La caridad es lo que tiene. Cuando se ejerce deja un sentimiento de alivio en el alma herida por la visión de la desgracia ajena. Pero si el gesto de compartir se convierte en algo repetido, cotidiano, la desgracia de los demás ya no se ve como algo injusto, sino molesto. Empiezan entonces los comentarios, primero interiores, más tarde a voz en grito, que sugieren que qué culpa tiene uno de lo que le suceda al malaventurado o, tal vez, que si está así, será porque se lo haya buscado. La presencia del pobre interrumpe nuestras antaño cómodas vidas, hoy más precarias. La euforia del primer momento se torna desconfianza hacia quien se aprovecha de las migajas de los restos del banquete. Los brazos abiertos para recibir a los desesperados del planeta, ya no son tantos. Hay quien los cierra, quien los deja caer convenciéndose de la impotencia. Al lema de “welcome refugees”, se le suma una apostilla, “si no sois demasiados”.

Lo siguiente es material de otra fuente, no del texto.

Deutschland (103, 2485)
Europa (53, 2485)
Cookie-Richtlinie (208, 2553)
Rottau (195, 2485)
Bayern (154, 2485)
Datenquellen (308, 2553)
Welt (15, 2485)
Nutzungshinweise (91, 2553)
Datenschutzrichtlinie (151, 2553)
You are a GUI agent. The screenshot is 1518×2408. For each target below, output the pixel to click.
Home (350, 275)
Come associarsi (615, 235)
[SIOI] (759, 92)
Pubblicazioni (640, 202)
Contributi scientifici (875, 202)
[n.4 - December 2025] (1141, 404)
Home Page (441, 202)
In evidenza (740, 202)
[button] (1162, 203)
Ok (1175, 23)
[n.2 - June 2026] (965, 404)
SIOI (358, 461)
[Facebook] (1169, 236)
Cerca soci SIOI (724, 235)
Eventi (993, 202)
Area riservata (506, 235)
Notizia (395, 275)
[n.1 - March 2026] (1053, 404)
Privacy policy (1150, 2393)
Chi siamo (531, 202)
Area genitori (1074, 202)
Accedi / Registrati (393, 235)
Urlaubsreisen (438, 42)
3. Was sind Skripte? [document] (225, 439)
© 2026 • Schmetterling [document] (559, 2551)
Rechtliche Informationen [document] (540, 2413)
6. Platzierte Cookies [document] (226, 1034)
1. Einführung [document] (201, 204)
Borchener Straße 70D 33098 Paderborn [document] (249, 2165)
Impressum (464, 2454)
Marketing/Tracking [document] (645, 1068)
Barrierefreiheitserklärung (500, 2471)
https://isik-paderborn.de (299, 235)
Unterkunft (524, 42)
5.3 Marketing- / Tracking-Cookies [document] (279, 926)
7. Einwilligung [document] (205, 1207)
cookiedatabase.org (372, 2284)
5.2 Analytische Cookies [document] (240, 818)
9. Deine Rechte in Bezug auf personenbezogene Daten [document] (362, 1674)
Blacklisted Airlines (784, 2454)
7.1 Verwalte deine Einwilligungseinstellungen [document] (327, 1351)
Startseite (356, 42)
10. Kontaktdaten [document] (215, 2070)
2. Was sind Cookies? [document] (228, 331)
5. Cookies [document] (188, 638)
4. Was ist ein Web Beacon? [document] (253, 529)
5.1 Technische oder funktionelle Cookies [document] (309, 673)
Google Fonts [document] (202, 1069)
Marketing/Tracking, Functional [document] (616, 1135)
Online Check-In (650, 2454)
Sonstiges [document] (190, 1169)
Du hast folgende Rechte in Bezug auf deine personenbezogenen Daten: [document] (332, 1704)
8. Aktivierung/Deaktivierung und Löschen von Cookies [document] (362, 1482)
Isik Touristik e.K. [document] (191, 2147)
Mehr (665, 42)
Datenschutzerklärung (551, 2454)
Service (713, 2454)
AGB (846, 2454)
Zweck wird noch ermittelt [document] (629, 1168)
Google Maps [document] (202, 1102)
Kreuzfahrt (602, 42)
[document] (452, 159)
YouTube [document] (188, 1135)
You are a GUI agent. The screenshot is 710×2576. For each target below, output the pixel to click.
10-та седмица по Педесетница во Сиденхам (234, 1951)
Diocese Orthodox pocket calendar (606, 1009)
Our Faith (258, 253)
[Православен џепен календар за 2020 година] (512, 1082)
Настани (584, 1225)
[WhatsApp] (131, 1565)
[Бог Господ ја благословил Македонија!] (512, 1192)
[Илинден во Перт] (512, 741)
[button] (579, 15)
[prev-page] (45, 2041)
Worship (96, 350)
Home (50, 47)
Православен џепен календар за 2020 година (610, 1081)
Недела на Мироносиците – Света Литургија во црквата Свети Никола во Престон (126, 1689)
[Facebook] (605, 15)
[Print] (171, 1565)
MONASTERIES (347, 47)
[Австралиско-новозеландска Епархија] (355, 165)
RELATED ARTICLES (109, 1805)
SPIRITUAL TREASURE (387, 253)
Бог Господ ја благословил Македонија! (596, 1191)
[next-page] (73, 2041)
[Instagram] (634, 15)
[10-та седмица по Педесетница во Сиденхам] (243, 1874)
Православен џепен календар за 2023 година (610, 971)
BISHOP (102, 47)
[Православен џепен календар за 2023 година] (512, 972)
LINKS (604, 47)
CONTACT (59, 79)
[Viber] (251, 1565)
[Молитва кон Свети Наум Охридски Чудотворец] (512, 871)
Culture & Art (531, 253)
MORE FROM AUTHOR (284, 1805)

Y sin embargo ahí están. Diariamente miles de personas, niños, ancianos, familias enteras, los jóvenes más talentosos y los que ya no tienen nada que perder, se aventuran a través de kilómetros hostiles y cementerios marinos en busca de un resquicio de esperanza. Y parece que no tuviéramos nada que ver en su éxodo criminal. Pero sí. No han elegido dejar atrás su hogar, ni les mueve una ambición desmedida que les fuerce a llegar a nuestros países víctimas del espejismo de nuestro bienestar. Somos nosotros, aquellos quienes nosotros permitimos que nos gobiernen, quienes como el temible Jehová, hemos lanzado sobre sus tierras lenguas de fuego y destrucción. Para que no nos rebelemos con aún más recortes en nuestra maltrecha economía se ha aplicado sobre los habitantes del Sur, no el preciso bisturí del cirujano, sino un sangriento y oxidado cuchillo de carnicero. A las bombas se añade la supresión de la Cooperación Internacional y la Ayuda al Desarrollo. A la legítima libre circulación de personas, las vallas de alambre de espino y concertinas. No son solo el fruto de gobernantes locales corruptos o tiránicos, son los daños colaterales de este capitalismo salvaje que ha encontrado en la globalización manga ancha para todos sus desmanes. Baste pensar que el dinero aportado por los estados al rescate de la banca mundial supone una cantidad cincuenta veces mayor que la necesaria para asegurar a todos los habitantes del planeta las necesidades básicas, alimentación, sanidad, acceso al agua potable, energía o educación.
Para frenar las revueltas que la carestía, tarde o temprano, provocará en nuestro mundo opulento, hace falta saquear aún más a aquellos que menos peso tienen en nuestra vida cotidiana. De su casa proviene el gas con el que cocinamos, el petróleo con el que llenamos las autopistas, el coltán con el que hablamos por el móvil, el grafeno, el uranio, el oro, los diamantes, el arroz, los cereales, la soja, los vegetales o la ganadería; de sus manos, la producción barata. A ellos les arrebatamos vida y bienes. Les forzamos a una violencia, tanto económica como física, que acaba por expulsarles de la tierra de sus antepasados.
Entonces llaman a nuestra puerta y la respuesta es criminalizarles, repartirles como ganado, encerrarles en auténticos lager. Entonces llaman a nuestra puerta y, al principio, nos sentimos caritativos. Al principio les ayudamos como buenos ciudadanos que cumplen su deber para con el prójimo. Luego empiezan las voces, bien alimentadas por los medios de comunicación, que les culpan de aprovecharse de nuestra bondad, de abusar de nuestra generosidad.
Pero no se trata de caridad, sino de restituirles lo que les robamos. Son ellos el espejo en el que nos deberíamos mirar, porque así como les vemos, nos veremos en un futuro si no paramos esta guerra que el capitalismo ha declarado a la Humanidad.